Il Sinodo si è aperto all’ascolto delle Chiese locali, in questi due anni in cui a tante realtà ecclesiali di ogni continente è stata offerta la possibilità di confrontarsi con le gioie, le speranze, le ferite di tante famiglie, di uomini, donne e bambini in carne e ossa che attendono un sostegno alla loro fede, una parola di consolazione per le loro sconfitte, un segno di speranza per un futuro di dignità, una mano che incoraggia e un cuore che accoglie.
Ma il Sinodo si è aperto, soprattutto nelle tre settimane di intensi lavori a Roma, anche all’ascolto reciproco tra vescovi, all’accoglienza della parola ferma e mite di papa Francesco, alla comprensione di linguaggi e culture così diversi eppure concordi nel desiderio di rendere conto della speranza cristiana deposta nei cuori di tutti i battezzati. Si è aperto alla sinodalità, cioè al fare “cammino insieme” dietro l’unico Signore, al riflettere tutti sulle questioni che riguardano tutti: persone sposate e celibi, anziani e giovani, famiglie felici e lacerate, bambini di strada e bambini soldato, migranti in fuga e coniugi abbandonati... La famiglia cristiana è realtà che non si può declinare al singolare: non solo perché è di per sé aperta all’altro, all’inatteso che la visita, ma anche perché ha avuto e ha infinite sfaccettature legate alla storia, alla cultura, alla tradizione, agli usi e alle consuetudini. Diversità e sfaccettature che costantemente devono confrontarsi con il Vangelo e con la capacità umana di capirlo sempre più in profondità.
Frutto di queste aperture è la relazione finale ampiamente condivisa e tutta permeata di misericordia, preludio a un atteggiamento nuovo verso le persone maggiormente ferite nelle loro storie familiari, a una sollecitudine rispettosa delle loro coscienze, a una cura pastorale attenta alle membra più deboli del corpo di Cristo. Ora si apre un anno giubilare durante il quale papa Francesco ha voluto che le porte di tante chiese in tutto il mondo si spalancassero per accogliere chi vuole tornare all’abbraccio del Padre.

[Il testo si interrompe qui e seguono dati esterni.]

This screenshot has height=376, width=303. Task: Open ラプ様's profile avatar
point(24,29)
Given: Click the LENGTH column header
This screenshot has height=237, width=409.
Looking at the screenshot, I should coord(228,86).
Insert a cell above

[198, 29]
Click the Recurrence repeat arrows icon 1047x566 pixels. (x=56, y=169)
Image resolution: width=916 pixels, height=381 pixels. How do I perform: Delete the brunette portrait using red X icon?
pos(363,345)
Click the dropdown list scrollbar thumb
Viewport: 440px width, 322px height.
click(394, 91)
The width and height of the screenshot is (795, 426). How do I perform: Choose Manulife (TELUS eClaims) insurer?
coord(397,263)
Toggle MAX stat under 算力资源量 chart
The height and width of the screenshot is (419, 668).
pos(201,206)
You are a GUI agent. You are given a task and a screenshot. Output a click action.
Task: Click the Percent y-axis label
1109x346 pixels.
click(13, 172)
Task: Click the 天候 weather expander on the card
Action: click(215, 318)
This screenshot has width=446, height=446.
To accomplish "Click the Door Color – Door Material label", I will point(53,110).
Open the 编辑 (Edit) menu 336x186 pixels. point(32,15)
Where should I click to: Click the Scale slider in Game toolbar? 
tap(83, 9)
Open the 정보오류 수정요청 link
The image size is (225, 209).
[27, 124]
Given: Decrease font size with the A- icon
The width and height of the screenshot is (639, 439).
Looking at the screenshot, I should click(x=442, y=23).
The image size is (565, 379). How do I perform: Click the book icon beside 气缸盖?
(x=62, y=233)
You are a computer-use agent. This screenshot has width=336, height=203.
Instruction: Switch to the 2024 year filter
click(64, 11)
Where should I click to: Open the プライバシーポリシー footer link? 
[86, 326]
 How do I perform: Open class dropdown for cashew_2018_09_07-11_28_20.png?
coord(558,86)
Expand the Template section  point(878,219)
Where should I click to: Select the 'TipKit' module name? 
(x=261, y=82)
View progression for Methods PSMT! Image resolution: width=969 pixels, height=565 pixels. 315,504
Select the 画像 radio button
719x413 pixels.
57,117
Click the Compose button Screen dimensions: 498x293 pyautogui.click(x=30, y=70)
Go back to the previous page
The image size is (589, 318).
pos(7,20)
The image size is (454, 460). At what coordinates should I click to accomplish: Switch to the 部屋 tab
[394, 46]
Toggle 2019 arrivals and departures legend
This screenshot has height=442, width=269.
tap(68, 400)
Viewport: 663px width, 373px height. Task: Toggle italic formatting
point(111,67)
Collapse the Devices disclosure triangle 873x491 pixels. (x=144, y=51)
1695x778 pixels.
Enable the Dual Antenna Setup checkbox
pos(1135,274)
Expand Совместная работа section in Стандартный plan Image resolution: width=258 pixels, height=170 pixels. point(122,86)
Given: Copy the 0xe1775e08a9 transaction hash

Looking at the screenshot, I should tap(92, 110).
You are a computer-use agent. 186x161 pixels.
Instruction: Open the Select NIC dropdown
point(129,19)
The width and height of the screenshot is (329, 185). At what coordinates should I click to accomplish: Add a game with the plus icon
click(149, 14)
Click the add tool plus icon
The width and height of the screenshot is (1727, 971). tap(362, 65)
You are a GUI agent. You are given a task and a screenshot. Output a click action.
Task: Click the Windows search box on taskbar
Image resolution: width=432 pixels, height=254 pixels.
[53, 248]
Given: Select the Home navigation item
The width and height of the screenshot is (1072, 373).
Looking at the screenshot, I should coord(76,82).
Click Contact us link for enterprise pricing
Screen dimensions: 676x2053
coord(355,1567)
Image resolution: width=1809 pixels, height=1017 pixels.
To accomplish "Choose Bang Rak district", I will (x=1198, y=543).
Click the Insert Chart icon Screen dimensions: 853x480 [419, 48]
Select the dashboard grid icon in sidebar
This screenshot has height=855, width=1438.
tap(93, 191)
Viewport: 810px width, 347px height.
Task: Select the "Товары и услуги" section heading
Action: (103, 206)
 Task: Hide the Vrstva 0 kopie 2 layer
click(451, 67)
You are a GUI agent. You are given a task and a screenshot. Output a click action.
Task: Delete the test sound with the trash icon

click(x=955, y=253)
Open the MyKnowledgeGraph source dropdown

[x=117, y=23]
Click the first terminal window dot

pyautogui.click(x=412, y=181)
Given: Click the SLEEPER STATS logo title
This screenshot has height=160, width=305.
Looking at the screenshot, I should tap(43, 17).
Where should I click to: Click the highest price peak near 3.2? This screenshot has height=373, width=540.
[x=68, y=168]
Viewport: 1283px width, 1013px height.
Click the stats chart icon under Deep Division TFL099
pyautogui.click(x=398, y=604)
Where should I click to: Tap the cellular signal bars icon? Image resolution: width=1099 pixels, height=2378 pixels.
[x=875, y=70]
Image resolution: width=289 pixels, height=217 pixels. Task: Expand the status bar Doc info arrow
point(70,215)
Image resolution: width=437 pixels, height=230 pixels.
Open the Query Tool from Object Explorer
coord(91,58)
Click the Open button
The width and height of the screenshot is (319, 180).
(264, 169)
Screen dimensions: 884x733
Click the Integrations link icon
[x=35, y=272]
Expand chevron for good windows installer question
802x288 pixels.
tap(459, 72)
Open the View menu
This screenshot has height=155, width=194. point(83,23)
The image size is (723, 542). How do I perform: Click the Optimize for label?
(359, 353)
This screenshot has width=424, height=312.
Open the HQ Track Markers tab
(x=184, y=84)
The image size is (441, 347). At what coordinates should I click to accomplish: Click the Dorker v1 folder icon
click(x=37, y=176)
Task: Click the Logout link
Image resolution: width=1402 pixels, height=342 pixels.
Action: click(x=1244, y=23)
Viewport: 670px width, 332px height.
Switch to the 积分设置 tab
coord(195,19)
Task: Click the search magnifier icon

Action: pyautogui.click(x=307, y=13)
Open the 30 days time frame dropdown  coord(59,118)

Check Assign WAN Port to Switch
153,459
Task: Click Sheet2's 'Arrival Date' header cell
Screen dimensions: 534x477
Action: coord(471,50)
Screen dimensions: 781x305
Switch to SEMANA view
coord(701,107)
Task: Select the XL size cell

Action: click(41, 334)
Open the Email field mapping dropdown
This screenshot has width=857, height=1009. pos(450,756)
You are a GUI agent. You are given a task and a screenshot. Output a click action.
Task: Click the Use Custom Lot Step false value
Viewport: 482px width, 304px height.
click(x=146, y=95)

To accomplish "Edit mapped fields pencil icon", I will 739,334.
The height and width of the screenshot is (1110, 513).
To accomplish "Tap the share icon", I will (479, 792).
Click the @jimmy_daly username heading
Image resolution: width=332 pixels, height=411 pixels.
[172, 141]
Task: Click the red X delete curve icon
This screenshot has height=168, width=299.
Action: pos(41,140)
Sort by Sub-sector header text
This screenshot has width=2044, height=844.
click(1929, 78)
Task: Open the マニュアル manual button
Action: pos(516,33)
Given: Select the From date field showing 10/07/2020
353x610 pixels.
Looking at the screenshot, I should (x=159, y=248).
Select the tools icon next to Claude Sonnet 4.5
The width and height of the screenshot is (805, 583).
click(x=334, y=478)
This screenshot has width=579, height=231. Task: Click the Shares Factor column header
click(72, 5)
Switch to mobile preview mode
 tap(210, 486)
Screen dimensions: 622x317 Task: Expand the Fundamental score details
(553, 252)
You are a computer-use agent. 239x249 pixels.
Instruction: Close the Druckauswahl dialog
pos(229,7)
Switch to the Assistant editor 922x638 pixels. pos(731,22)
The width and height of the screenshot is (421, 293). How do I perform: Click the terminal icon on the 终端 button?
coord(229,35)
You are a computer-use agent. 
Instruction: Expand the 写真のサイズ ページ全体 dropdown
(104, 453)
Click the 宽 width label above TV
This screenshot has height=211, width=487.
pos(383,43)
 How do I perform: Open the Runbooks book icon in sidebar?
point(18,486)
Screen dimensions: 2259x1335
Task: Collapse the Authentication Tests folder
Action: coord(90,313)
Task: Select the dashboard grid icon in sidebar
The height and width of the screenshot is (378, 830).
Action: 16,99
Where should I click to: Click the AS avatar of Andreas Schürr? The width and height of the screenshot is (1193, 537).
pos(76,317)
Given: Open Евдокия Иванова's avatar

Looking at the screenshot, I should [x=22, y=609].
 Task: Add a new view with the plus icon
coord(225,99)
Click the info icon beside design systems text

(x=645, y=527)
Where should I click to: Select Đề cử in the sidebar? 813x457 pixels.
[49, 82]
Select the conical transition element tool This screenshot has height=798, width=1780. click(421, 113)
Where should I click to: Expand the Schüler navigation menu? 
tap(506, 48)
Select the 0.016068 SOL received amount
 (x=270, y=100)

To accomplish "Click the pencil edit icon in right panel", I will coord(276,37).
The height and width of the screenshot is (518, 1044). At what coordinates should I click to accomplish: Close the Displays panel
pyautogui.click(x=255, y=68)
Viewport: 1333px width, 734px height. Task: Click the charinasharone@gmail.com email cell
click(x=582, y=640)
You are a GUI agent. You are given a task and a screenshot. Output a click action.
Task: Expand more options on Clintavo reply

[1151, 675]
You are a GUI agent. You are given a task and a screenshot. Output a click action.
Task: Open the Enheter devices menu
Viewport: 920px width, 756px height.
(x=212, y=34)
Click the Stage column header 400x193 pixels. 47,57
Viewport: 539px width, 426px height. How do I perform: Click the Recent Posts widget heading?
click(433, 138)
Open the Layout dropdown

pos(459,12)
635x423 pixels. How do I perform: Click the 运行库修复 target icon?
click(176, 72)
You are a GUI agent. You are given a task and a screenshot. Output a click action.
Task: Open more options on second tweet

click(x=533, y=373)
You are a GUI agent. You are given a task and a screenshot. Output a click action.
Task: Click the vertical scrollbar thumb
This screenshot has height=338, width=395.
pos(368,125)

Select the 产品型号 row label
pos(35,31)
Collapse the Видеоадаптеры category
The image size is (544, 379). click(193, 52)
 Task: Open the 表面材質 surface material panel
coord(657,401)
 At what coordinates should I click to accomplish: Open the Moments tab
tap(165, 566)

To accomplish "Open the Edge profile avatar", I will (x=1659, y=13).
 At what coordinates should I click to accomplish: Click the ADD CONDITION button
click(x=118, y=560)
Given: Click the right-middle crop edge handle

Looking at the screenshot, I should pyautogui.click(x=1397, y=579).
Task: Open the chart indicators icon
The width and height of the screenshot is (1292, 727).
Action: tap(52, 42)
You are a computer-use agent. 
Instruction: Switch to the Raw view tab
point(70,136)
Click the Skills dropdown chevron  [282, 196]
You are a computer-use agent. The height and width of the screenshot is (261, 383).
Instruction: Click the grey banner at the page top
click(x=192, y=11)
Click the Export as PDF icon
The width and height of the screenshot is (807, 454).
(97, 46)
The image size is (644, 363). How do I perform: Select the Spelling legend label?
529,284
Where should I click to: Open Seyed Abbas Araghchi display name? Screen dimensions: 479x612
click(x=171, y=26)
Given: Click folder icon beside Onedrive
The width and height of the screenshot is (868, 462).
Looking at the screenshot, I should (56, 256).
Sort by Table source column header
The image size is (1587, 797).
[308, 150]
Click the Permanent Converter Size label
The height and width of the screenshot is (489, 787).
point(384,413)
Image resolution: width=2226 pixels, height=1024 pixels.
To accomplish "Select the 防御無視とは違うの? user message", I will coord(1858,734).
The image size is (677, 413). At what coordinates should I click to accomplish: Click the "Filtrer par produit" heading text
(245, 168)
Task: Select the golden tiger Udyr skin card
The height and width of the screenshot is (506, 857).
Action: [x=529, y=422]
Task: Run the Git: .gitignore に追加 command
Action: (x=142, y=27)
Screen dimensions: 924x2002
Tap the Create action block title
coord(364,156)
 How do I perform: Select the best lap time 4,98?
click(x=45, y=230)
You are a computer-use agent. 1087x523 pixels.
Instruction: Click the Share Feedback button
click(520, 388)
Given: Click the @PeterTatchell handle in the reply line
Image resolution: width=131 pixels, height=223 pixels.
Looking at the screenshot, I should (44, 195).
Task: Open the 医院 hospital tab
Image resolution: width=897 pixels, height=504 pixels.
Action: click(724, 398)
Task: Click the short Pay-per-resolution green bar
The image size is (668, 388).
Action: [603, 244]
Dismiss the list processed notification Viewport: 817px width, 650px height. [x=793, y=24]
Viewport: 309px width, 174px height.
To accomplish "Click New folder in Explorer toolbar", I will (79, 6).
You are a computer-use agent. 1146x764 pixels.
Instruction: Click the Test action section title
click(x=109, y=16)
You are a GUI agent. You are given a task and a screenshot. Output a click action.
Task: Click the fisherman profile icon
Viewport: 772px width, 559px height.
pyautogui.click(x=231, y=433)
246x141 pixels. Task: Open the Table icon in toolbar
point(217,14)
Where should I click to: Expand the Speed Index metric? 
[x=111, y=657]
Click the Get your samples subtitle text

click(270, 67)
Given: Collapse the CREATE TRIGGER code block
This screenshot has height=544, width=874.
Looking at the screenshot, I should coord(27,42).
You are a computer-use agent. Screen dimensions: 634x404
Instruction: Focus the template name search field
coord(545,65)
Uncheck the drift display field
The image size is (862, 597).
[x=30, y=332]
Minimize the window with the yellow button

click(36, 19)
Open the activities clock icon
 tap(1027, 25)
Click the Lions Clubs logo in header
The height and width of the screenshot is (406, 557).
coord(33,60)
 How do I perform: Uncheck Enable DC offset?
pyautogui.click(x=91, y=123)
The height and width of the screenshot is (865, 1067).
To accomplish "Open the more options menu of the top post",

Un anno che vuole inaugurare una lunga stagione in cui anche le porte del nostro cuore si devono aprire a Cristo che bussa per entrare, le porte delle nostre case e chiese si devono aprire per farci uscire incontro al nostro fratello minore che torna, alla vittima dei briganti lasciato per strada moribondo; una stagione in cui le finestre delle nostre stanze si devono spalancare al vento dello Spirito e alla voce della Parola che ci fa ardere il cuore nel petto. Sì, il Sinodo si è aperto e possiamo davvero rallegrarci perché è riuscito a esprimere un canto alla misericordia: ha preferito lo spirito alla lettera, la realtà umana alle idee, la vita delle persone alle formule.